Si tratta di una corposa dissertazione di oltre 300 pagine corredate da quasi 200 immagini, purtroppo in bianco e nero e di qualità non all’altezza della qualità dell’esposizione.
Causa approfondisce tutta una serie di punti oscuri, in particolare sugli sviluppi della scuola stanzionesca e concorre a delineare sotto una nuova luce le personalità di artisti come Antonio De Bellis ed Andrea Vaccaro, per il quale conferma l’impegno a licenziare quanto prima una esaustiva monografia.
Il testo è caratterizzato da un’eleganza del dettato che gareggia con quella del padre Raffaello, impareggiabile cantore del Seicento napoletano e spesso si ha l’impressione di leggere un brano di Proust e non una proposta attributiva.
Molto attenzione è anche dedicata alla storiografia artistica con continui riferimenti ai lavori di Roberto Longhi, di Ferdinando Bologna e di Raffaello Causa, senza trascurare i contributi anche minimi di giovani storici dell’arte, da poco impegnati al fianco dei più esperti, come Viviana Farina e Giuseppe Porzio.
Di Agostino Beltrano vengono presentati alcuni inediti: un dipinto dall’incerta iconografia per il quale è stato proposto l’originale titolo di Vergini savie e vergini stolte (fig 01) ed un Martirio di San Bartolomeo (fig 02) pregno di pathos, conservato nel museo di Reggio Calabria.
Sull’ancora misterioso Bartolomeo Bassante si cerca di fare luce innanzitutto espungendo la celebre Adorazione dei pastori del Prado, la cui firma apocrifa ha creato a lungo confusione sull’artista ed inoltre assegnandoli un San Sebastiano curato da S. Irene ed un Matrimonio mistico di S. Caterina (fig 03 – 04) entrambi in collezione privata.
Numerose sono le nuove proposte attributive su Pacecco De Rosa e mi soffermo solo su quelle non contenute nella mia monografia sull’artista (consultabile anche sul web Pacecco De Rosa opera completa).
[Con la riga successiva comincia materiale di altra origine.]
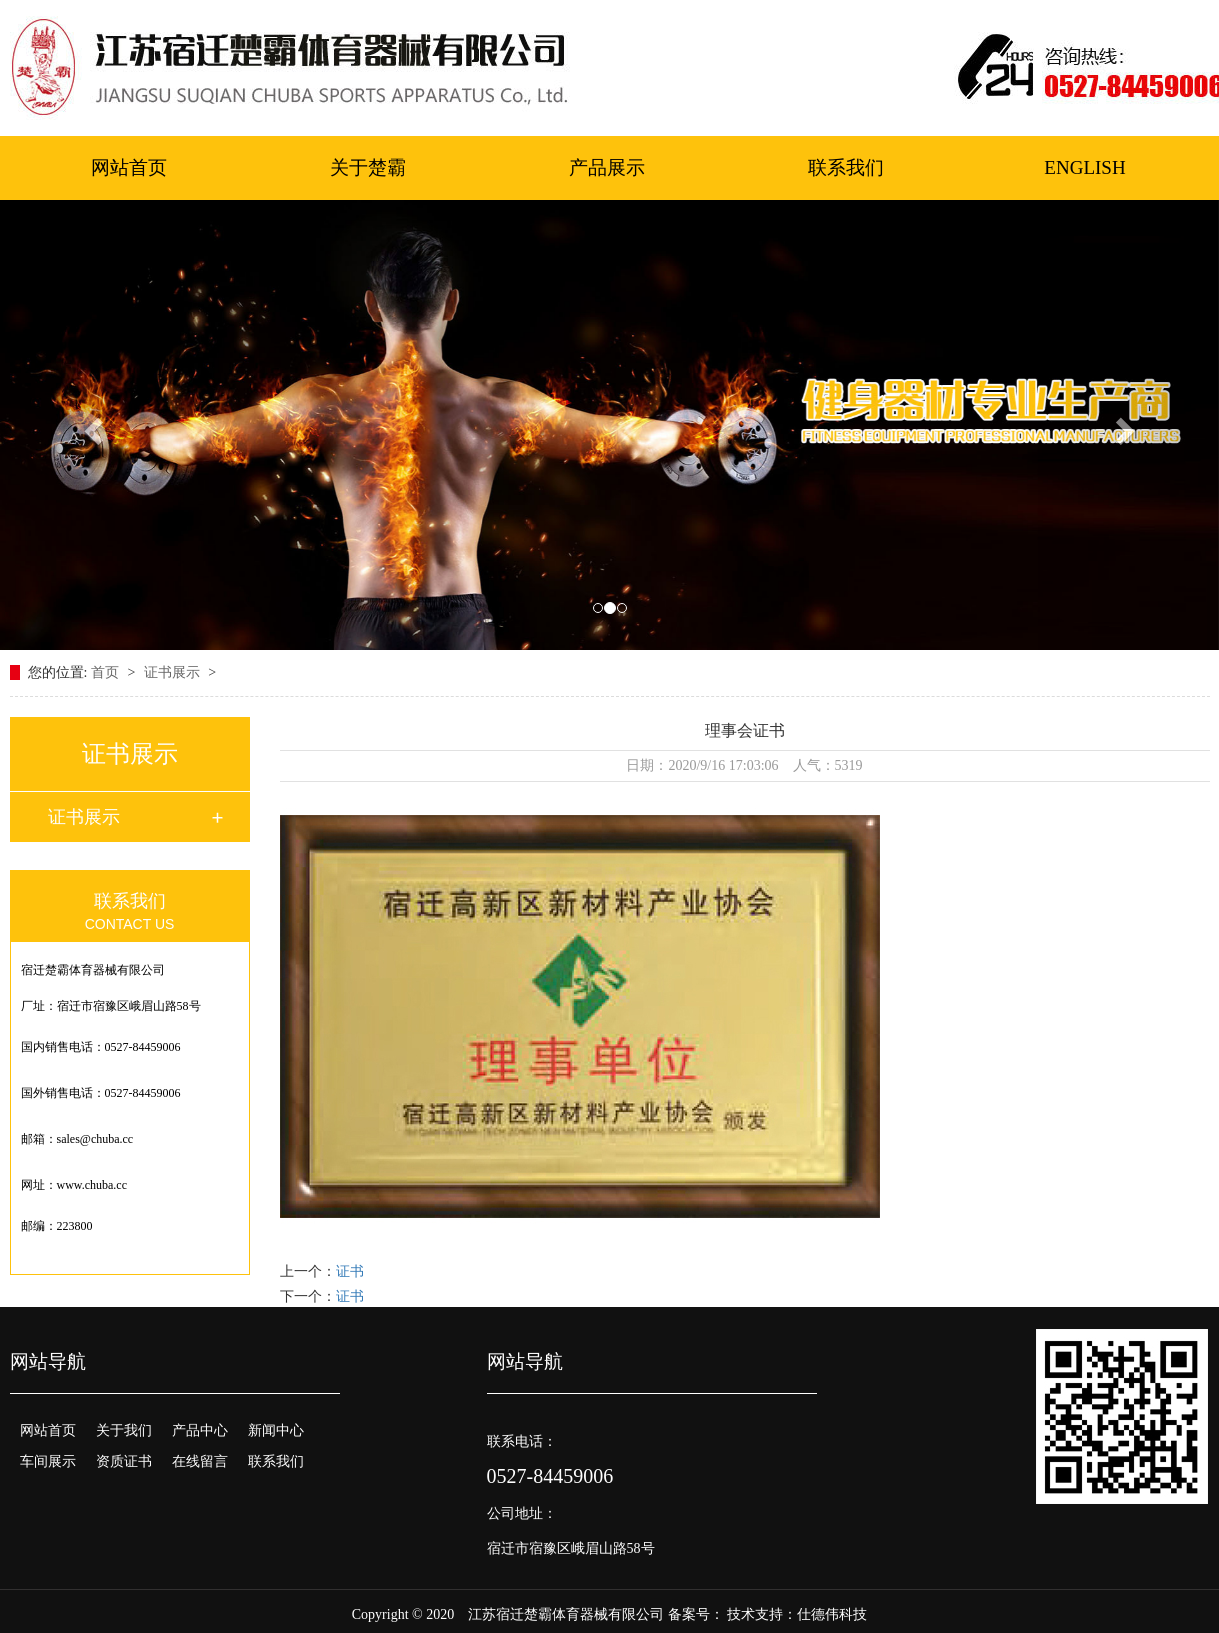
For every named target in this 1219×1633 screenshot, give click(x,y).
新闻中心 (276, 1430)
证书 (350, 1271)
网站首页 (129, 167)
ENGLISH (1084, 167)
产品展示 (607, 167)
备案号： (696, 1614)
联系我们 (846, 167)
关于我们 (124, 1430)
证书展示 (174, 672)
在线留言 (200, 1461)
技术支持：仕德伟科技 (797, 1614)
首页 (107, 672)
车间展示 (48, 1461)
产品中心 (200, 1430)
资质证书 (124, 1461)
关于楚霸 (368, 167)
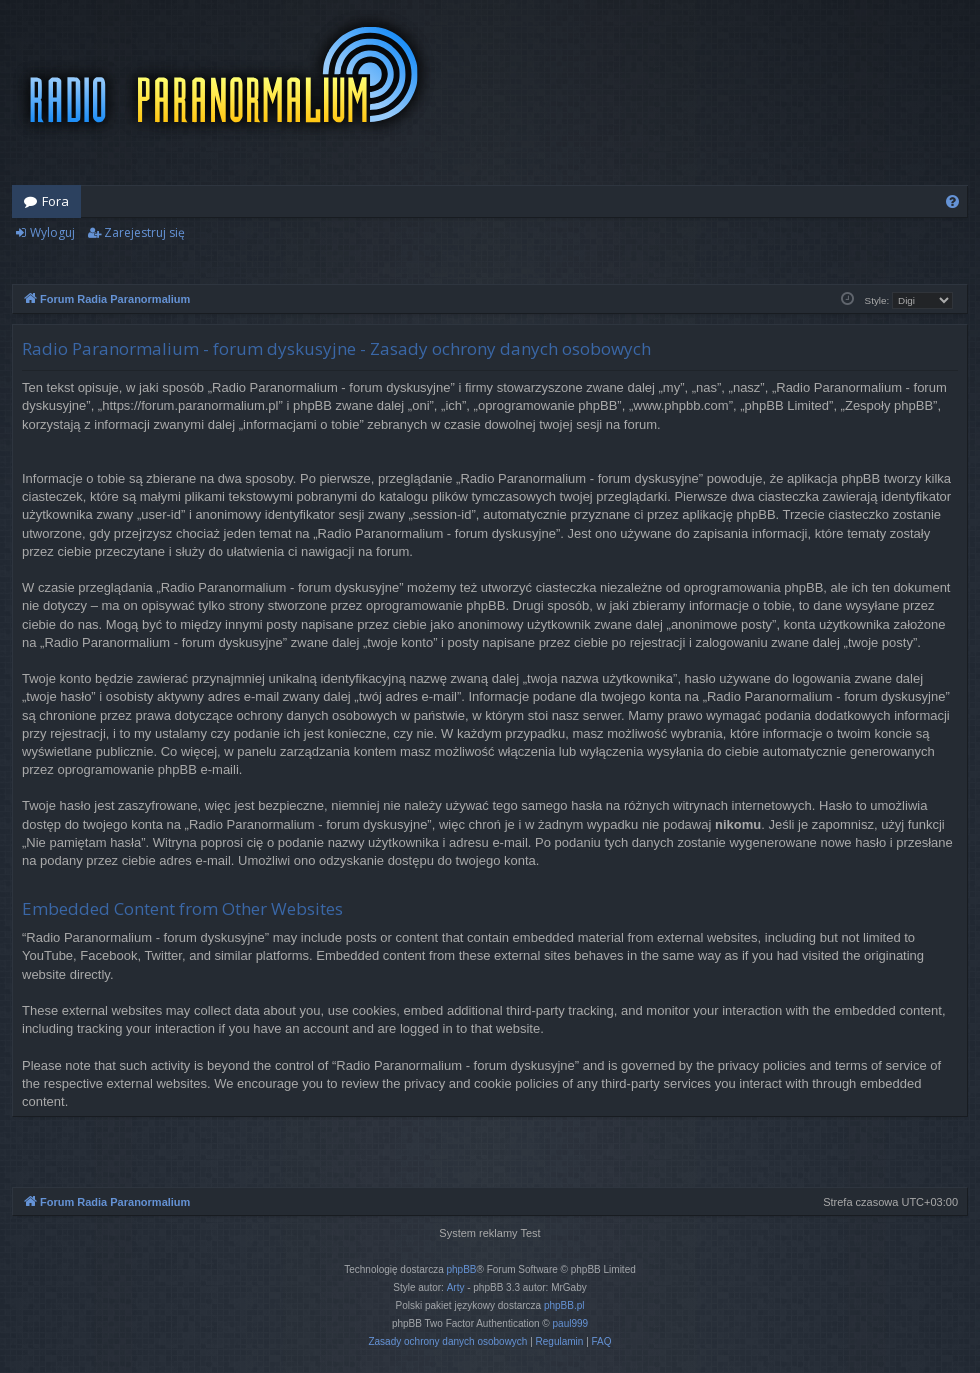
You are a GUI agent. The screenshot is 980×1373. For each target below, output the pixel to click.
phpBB (462, 1269)
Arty (456, 1287)
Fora (55, 201)
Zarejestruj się (144, 232)
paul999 (571, 1323)
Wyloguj (52, 232)
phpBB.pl (564, 1305)
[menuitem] (952, 201)
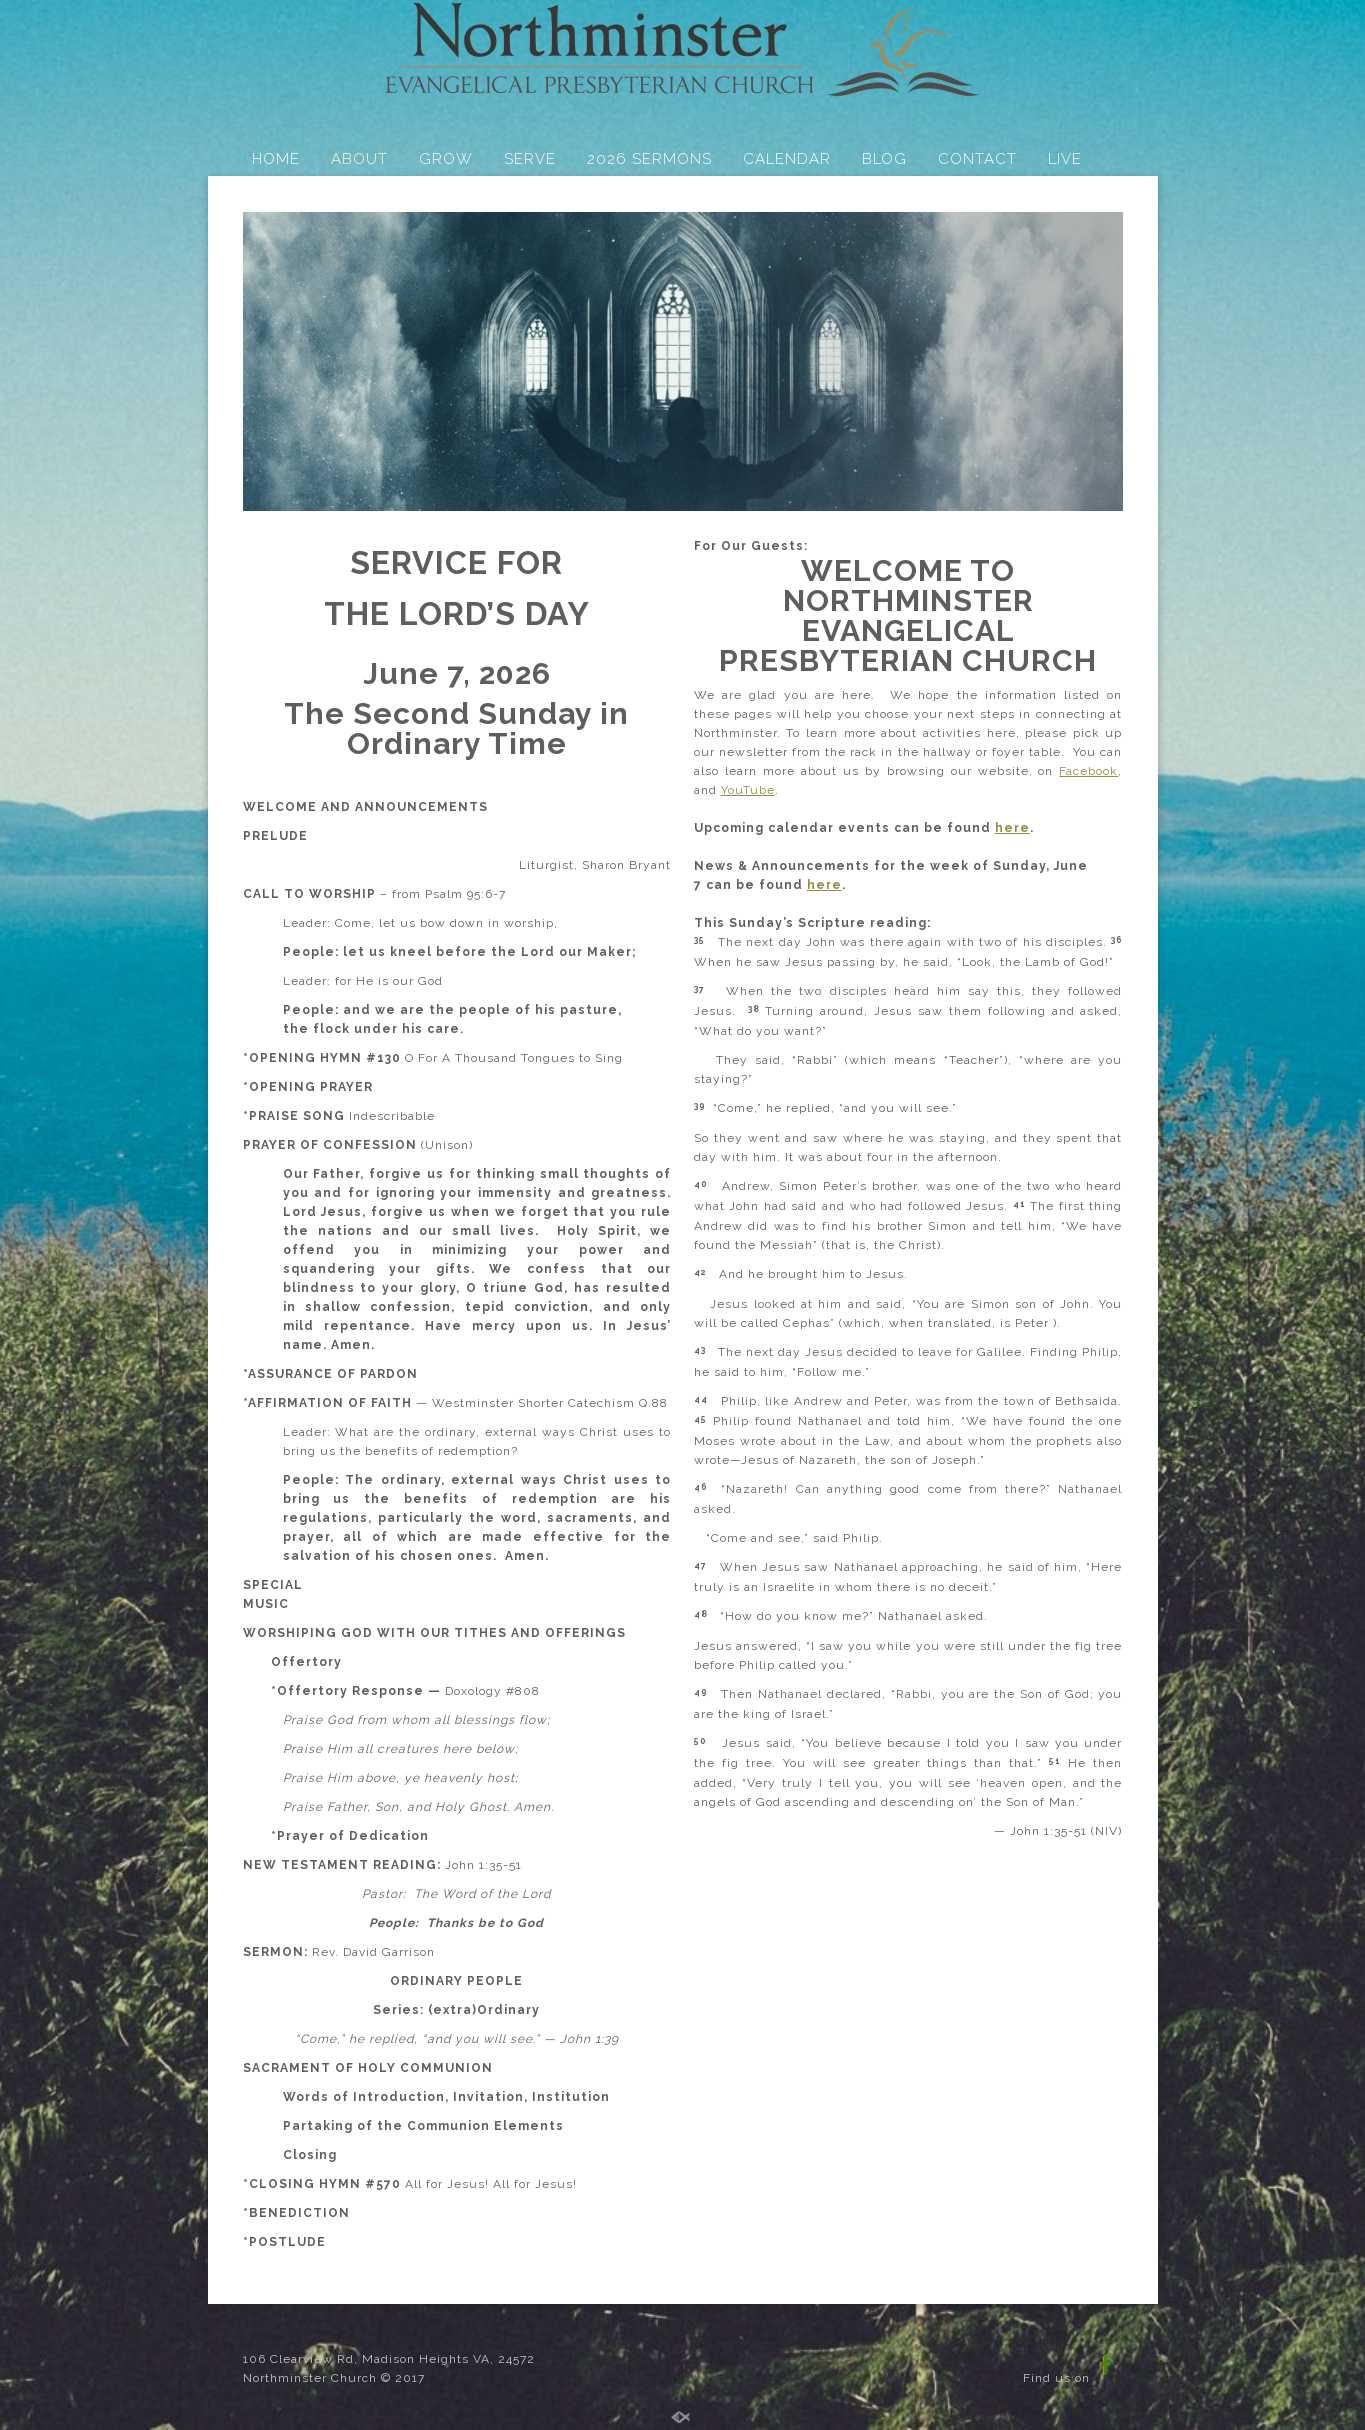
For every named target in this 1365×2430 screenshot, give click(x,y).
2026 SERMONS (649, 159)
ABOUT (359, 159)
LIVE (1065, 159)
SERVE (530, 159)
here (1012, 828)
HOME (276, 159)
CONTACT (977, 159)
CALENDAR (787, 159)
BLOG (884, 159)
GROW (446, 159)
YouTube (748, 790)
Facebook (1088, 771)
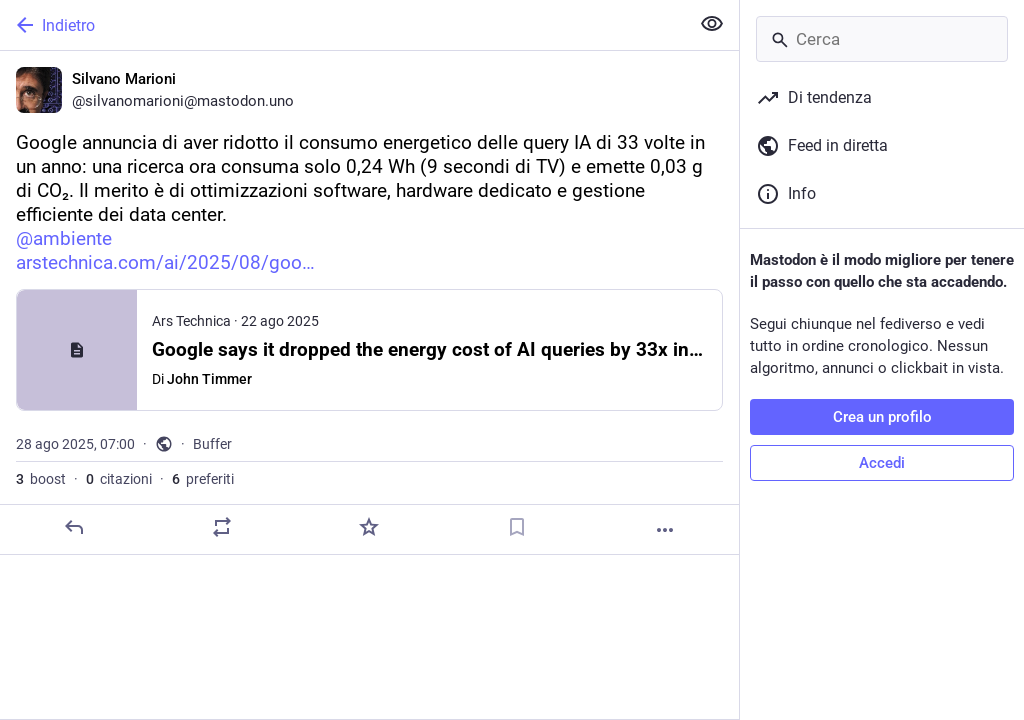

Cominciamo da una S. Lucia condotta al martirio (fig 05) del museo di Gand, per passare poi ad un San Giovanni Battista (fig 06) di qualità molto bassa, conservato a Malta nel museo della capitale La Valletta. Molto interessante è la Salomè che presenta ad Erode la testa del Battista (fig 07) della pinacoteca Parmigiani a Bedonia, mentre dubbia a mio parere è l’attribuzione dello Orfeo (fig 08) del museo di Besancon, eseguito in collaborazione con un ignoto animalista nordico nel secondo trentennio del Seicento.
Rimanendo nell’ambito di artisti da me trattati in monografie, del Marullo(consultabile anche sul web Giuseppe Marullo opera completa) finalmente possiamo vedere la foto completa della splendida Rachele col suo gregge (fig 09) già in collezione Garzilli a Solofra, datata 1678 e della quale avevo illustrato la parte centrale con una foto a colori fornitami dall’amico Pinto, il primo indagatore dello artista atellano.
Di Onofrio Palumbo, un artista oggetto da tempo dell’interesse del Causa, viene proposto un dipinto molto interessante, un Bodegon con figura (fig 10) di ubicazione ignota, eseguito in collaborazione con Giovan Battista Recco.
La massima attenzione viene poi dedicata ad Antonio De Bellis al quale è dedicato un intero capitolo con l’originale appellativo di terzo fuochista ed una serie di nuove e calzanti attribuzioni da un Noè ebbro (fig 11) di collezione privata, segnato dal patognomonico scorcio di panorama con il cielo imbronciato, che ritroviamo in tante sue realizzazioni ad un Ritrovamento di Mosè (fig 12) della National Gallery di Londra, di chiara derivazione lanfranchiana. Seguono una S. Cecilia (fig 13) del museo di Grenoble, variamente attribuita negli anni ed un San Sebastiano curato dalle pie donne (fig 14) del museo di Louviers in Francia. E per finire una splendida S. Lucia (fig 15) ed una Pietà (fig 16), entrambe di collezione privata.
La straordinaria carrellata si conclude nel nome del Vaccaro in attesa della promessa monografia con una languida S. Lucia (fig 17) ed un Martirio di San Lorenzo (fig 18) entrambi ad ubicazione sconosciuta, uno sfarzoso Trionfo di Davide (fig 19) di collezione privata, che non ha niente da invidiare rispetto al gemello di Capodimonte ed una Madonna del Rosario (fig 20) elegante e monumentale, di proprietà dell’autore.